## [Task objective]
Whenever a line carries the word "will", pull it out of the entries.

Stored items:

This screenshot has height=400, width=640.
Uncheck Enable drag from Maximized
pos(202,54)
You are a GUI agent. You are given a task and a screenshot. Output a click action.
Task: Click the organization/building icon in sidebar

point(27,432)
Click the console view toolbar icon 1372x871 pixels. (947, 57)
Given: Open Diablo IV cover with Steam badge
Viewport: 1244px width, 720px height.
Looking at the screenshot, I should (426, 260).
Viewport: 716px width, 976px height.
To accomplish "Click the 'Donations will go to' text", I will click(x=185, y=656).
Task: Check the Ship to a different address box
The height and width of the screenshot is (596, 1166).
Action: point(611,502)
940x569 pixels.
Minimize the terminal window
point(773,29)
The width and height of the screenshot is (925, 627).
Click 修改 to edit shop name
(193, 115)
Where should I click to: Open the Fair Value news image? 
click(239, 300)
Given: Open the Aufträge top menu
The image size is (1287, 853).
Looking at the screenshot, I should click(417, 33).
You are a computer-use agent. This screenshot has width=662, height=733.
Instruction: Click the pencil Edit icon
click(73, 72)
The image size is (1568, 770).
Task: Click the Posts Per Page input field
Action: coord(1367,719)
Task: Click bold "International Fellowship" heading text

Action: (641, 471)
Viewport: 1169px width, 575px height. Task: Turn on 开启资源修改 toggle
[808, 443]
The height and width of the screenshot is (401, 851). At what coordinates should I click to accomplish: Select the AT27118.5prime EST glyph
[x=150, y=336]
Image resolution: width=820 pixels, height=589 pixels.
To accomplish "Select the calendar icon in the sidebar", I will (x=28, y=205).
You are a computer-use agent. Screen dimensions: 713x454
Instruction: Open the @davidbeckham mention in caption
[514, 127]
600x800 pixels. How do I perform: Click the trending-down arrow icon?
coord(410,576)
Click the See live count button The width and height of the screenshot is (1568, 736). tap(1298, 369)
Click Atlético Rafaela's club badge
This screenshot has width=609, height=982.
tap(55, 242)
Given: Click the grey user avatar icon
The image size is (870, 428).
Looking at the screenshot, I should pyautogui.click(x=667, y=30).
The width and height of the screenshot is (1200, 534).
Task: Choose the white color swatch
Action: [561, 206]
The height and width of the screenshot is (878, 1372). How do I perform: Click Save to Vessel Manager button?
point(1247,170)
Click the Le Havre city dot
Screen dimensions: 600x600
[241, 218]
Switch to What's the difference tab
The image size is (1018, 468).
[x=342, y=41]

## [Exercise response]
To accomplish "Click the 'Donations will go to' text", I will click(x=185, y=656).
To accomplish "Select the calendar icon in the sidebar", I will (x=28, y=205).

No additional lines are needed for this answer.